仮に、持ち回りだとと言われて、断りにくくても、管理組合の決定や集会の議決であっても、あなたに受任を強制することはできません。 責任ある仕事がやりとげられるかどうかを十分に考えてから理事になるかどうかを決めましょう。
業務遂行については、役員になった当該人の能力が、たまたま低かったからとか、自分の仕事が忙しくて活動する時間が足りなかったなどの理由で免責されることはありません。

 

●「管理事務の秘訣」 - まずは他の住人への報告義務を念頭におくこと

マンションの業務は多岐に渡り、かつ複雑な業務ですが、独断専行することなく、また管理会社に頼りきりにすることもなく、様々な人の意見を聞いて、事務処理を行なうことが、マンションの管理組合の役員には大切です。

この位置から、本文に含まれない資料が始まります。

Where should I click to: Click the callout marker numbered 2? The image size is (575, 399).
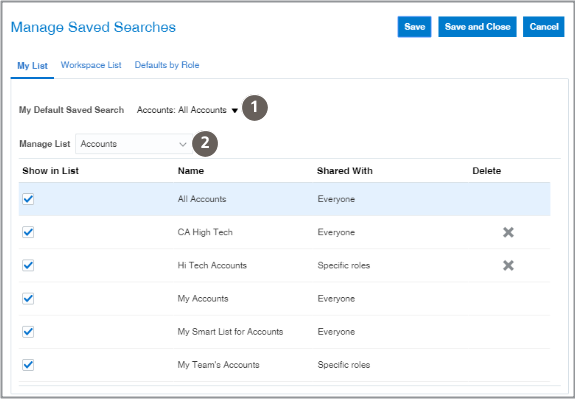[x=205, y=143]
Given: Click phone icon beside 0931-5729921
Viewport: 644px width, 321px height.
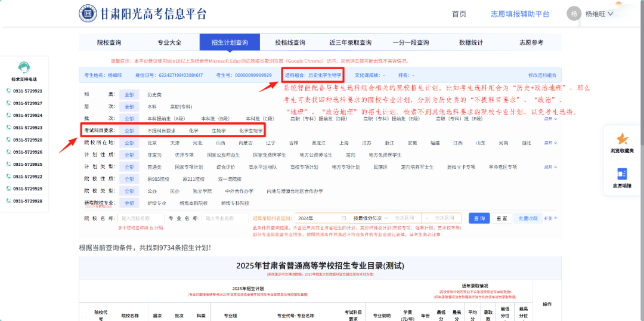Looking at the screenshot, I should coord(8,91).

そして、受任者(役員)には委任者(管理組合)への報告というのが欠かせない業務となります。

他の区分所有者に定期的に業務報告することが念頭にあれば、事務処理を整然と行い、その証拠を記録しておくことが大切になります。

 

理事長の管理組合への事務処理報告義務の内容は?

理事長の管理組合への事務処理報告義務の内容

◆理事長は民法上の受任者として管理組合への報告義務を追います

区分所有法28条によりますと 「この法律及び規約に定めるもののほか、管理者の権利義務は、委任に関する規定に従う。」 と記してあります。
また、民法の定める受任者として、その仕事の委任者からの請求があった時は、いつでも、すみやかに、委任事務処理の状況を報告する義務があります。

 

◆ しかし、理事長と個々の組合員との間には…

普通決議により複数の管理組合の理事を選任し、その中から互選によって理事長を選任します。よって、理事長は管理組合からの受任者たる立場になるわけです。

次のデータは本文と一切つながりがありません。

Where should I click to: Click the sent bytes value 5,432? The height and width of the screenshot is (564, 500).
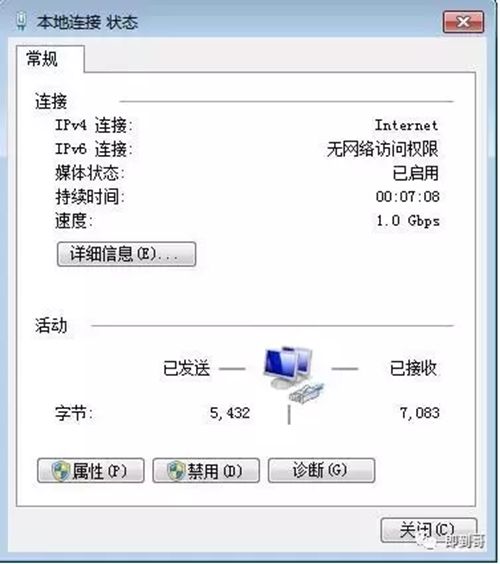coord(230,413)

委任者は管理組合であり、個々の組合員が委任者であるとはみなされません。

よって、個々の組合員からの個別的な説明を求められても、これに応ずる義務はありません。必ず管理組合を通して問い合わせましょう。

 

◆ 道義上の報告義務はあります。

マンションの財産価値に影響をもたらしたり各組合員の生活被害のおそれがある事柄の場合は、組合員の共同の利益を守るうえで対応しなければいけません。

また、理事会の事務処理の報告をすれば、管理組合からの理解も得られやすいです。

区分所有法

(委任の規定の準用)

第28条

この法律及び規約に定めるもののほか、管理者の権利義務は、委任に関する規定に従う。

 

民法645条

受任者による報告
受任者は、委任者の請求があるときは、いつでも委任事務の処理の状況を報告し、委任が終了した後は、遅滞なくその経過及び結果を報告しなければならない。

 

標準管理規約
32条(業務)
17.その他組合員の共同の利益を増進し、良好な住環境を確保するために必要な業務

 

理事長の報告義務の実施方法

報告集会を毎年1回一定時期に開く。

理事長の報告義務については区分所有法にて毎年一回一定の時期に開催しなければならないと定められています。

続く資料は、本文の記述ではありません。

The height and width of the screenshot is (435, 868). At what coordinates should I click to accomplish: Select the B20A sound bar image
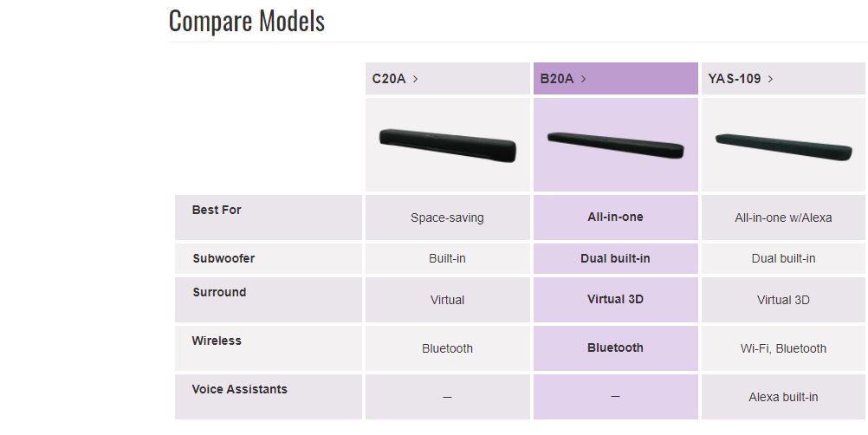(x=616, y=145)
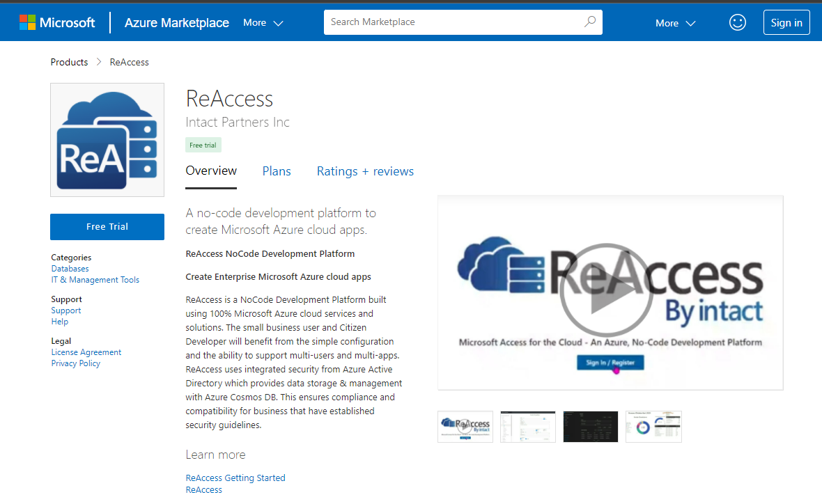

理事長が行なう事務について総会を招集するという理事長みずからの権限行使を通して招集がなされ総会において報告されることが予定される、ということになります。

 

理事長が総会の招集をしない(報告義務を怠る)場合は、組合員の5分の1以上、かつ議決権の5分の1以上で理事長に総会の招集請求が請求できます。

それでも、理事長が応じない場合は、招集を請求した組合員が総会を招集できるとされています。(区分所有法第34条)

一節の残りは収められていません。